About this task: The word "icon" occurs in some lines of the data. Return each such line.

Records to use section start

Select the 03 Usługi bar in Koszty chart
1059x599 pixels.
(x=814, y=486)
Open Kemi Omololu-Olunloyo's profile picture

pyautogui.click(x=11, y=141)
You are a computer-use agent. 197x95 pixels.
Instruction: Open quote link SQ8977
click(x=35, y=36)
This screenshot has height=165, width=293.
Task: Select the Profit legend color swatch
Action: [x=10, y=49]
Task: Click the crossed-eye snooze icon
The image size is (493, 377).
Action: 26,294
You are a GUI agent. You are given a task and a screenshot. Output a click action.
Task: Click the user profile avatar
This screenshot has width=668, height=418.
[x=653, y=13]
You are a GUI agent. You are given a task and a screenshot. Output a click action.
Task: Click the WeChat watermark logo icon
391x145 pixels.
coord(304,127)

Records to use section end
Records to use section start

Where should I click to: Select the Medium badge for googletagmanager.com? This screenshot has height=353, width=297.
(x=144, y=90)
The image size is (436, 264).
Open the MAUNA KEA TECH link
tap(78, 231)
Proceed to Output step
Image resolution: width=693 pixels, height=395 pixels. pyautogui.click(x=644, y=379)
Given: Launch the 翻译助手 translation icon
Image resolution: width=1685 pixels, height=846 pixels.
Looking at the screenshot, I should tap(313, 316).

Records to use section end
Records to use section start

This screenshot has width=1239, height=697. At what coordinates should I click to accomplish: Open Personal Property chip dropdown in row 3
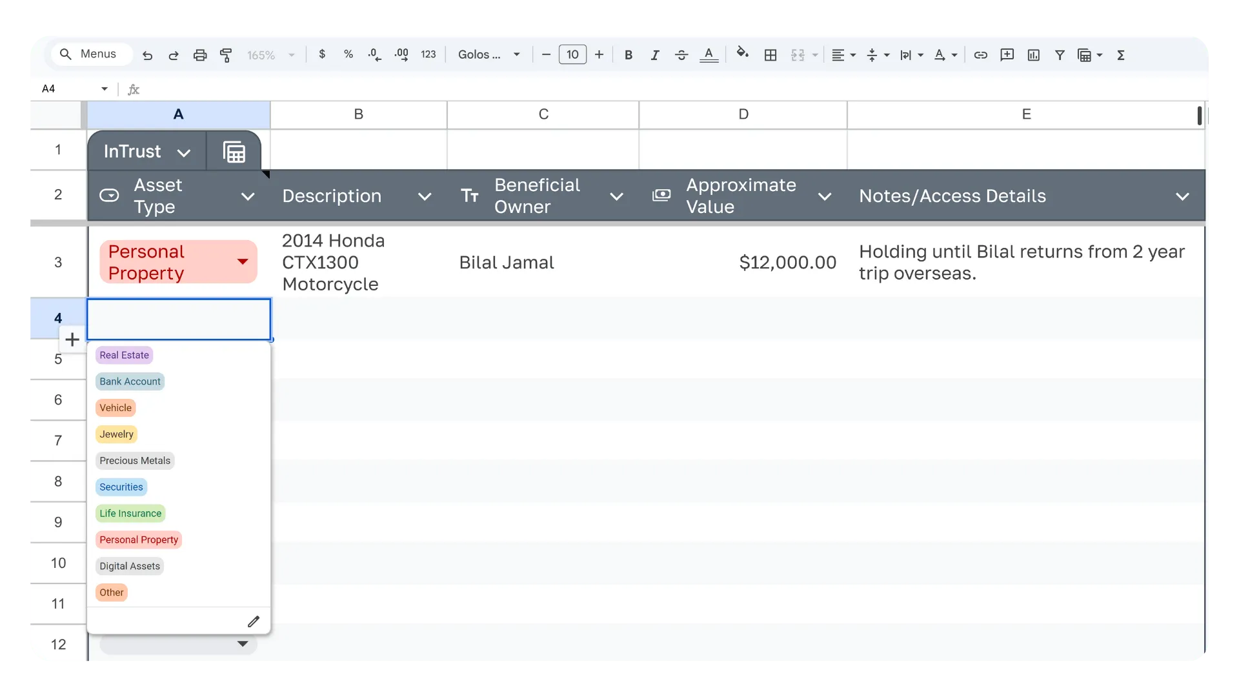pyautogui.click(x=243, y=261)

Records to use section end

Result for this task:
Task: Click the crossed-eye snooze icon
Task: Click the WeChat watermark logo icon
Given: Launch the 翻译助手 translation icon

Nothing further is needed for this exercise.